SD-Ram or DDR-Ram?

SD-Ram or DDR-Ram?

Post by Meuleman Nic » Sun, 28 Jan 2001 23:34:58



hello,

i'm a lightwave user and i'm planning of upgrading my pc to a 1500mhz
(pentium or athlon) t'ill this summer and my question is what memory should
i install?Should the bottleneck of the sdram not to be to big for such a
proccesor,i know that the sdram is ver cheap at this time but if i upgrade
the whole thing i want to do it good and i mean very good!I heard that the
bottleneck of sd-ram is 4 times greater than ddr-ram.
I hope some of you guys can give me some good advise.

Thanks,

Nick


 
 
 

SD-Ram or DDR-Ram?

Post by no spam_arthurray200 » Mon, 29 Jan 2001 05:18:53


  Hi Nick,
  If you are waiting until the summer to upgrade, you'll probably end up
going with DDR, because by then it will be a standard.  I predict that
90% of MBs will use it.

AR

 
 
 

SD-Ram or DDR-Ram?

Post by jin choun » Mon, 29 Jan 2001 15:11:43


unfortunately, it's not a good time to upgrade right now.  everything is in
too much flux.

first it was rdram getting shoved down our throats, then ddr finally burst
through the gates and now there are rumors of quad data rate ram... not to
mention 100mhz, 133mhz, and 150mhz dimms....

and most of the mobo chipsets are rather immature.... the last mature
chipset was the fantastic 440bx... but it's hopelessly outdated now.  i
currently have a via apollo pro 133a (asus p3v4x) and it has its share of
compatability issues and problems.

if you must upgrade, wait until a really mature ddr board pops up.  if you
can wait, it may be worth it to go with a mature QDR ram chipset.

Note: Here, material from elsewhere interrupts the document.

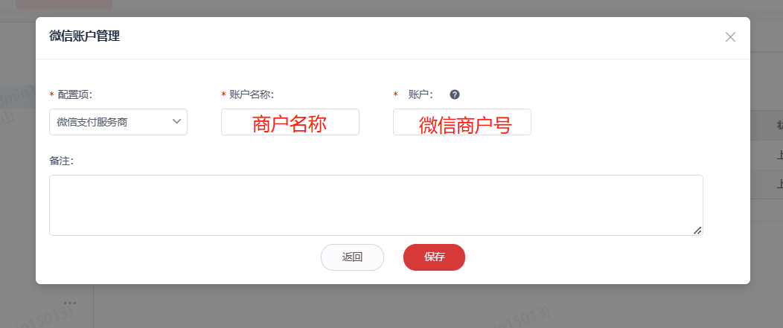Select the 备注 multiline text area
Screen dimensions: 783x328
[x=376, y=205]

also, compare prices for amd vs intel... especially for the latest and
greatest processors.  it's very very compelling to go with amd.  and it goes
unsaid that there is virtually no performance sacrifice.

jin

 
 
 

SD-Ram or DDR-Ram?

Post by Berge » Tue, 30 Jan 2001 04:21:53


Slightly off topic but still related:  I read that the P4 has a slight design
flaw compared to an AMD with similar specs.  It turns out that the floating
point processor that handles non-integer values is rather lacking in the P4 but
the integer calculations are well up there.  This has been (to my knowledge) the
explination for why 1 GHZ AMD chips outperform (by a good percentage) 1.5 GHZ
P4's in certain benchmarks but the P4 catches up in others.

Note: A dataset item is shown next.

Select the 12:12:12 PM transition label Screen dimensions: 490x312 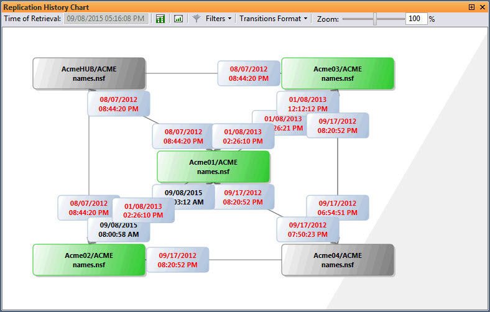coord(308,103)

Any one want to confirm/deny this?

Berger


> unfortunately, it's not a good time to upgrade right now.  everything is in
> too much flux.

> first it was rdram getting shoved down our throats, then ddr finally burst
> through the gates and now there are rumors of quad data rate ram... not to
> mention 100mhz, 133mhz, and 150mhz dimms....

> and most of the mobo chipsets are rather immature.... the last mature
> chipset was the fantastic 440bx... but it's hopelessly outdated now.  i
> currently have a via apollo pro 133a (asus p3v4x) and it has its share of
> compatability issues and problems.

> if you must upgrade, wait until a really mature ddr board pops up.  if you
> can wait, it may be worth it to go with a mature QDR ram chipset.

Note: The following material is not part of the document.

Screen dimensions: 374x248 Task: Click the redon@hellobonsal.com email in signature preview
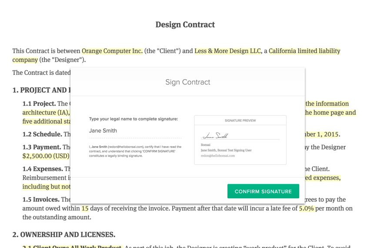[x=217, y=156]
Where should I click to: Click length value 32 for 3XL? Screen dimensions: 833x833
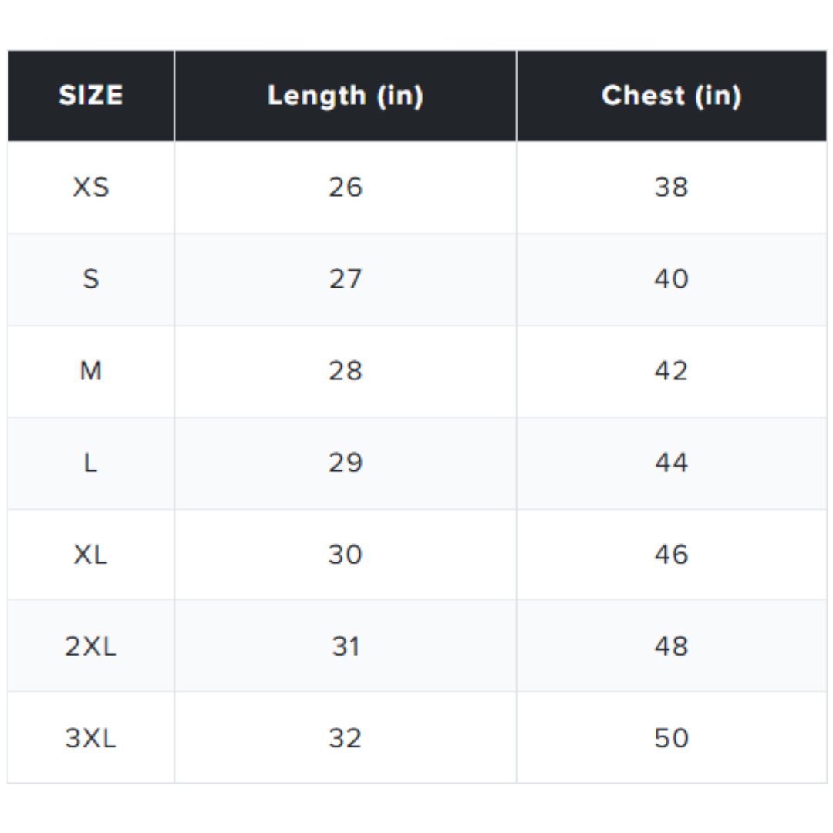point(346,738)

> also, compare prices for amd vs intel... especially for the latest and
> greatest processors.  it's very very compelling to go with amd.  and it goes
> unsaid that there is virtually no performance sacrifice.

> jin

 
 
 

SD-Ram or DDR-Ram?

Post by Jeff Kilgro » Tue, 30 Jan 2001 08:08:30



Quote:> Slightly off topic but still related:  I read that the P4 has a slight
design
> flaw compared to an AMD with similar specs.  It turns out that the
floating
> point processor that handles non-integer values is rather lacking in the
P4 but
> the integer calculations are well up there.  This has been (to my
knowledge) the
> explination for why 1 GHZ AMD chips outperform (by a good percentage) 1.5
GHZ
> P4's in certain benchmarks but the P4 catches up in others.

The P4 is a strange beast...  Most current benchmarks will show that the P4
doesn't lag behind an Athlon or at least not by much and software that is
optimized for it really shows a serious increase in speed.  The catch right
now is there aren't any commercially available compilers that are optimized
for it so any optimizations have to be hard-coded through assembly language
and then the comilers have to be told not to try and optimize or produce
errors for that code.  ...And that's using hacked or re-written compiler
cores that can generate some of the new instructions.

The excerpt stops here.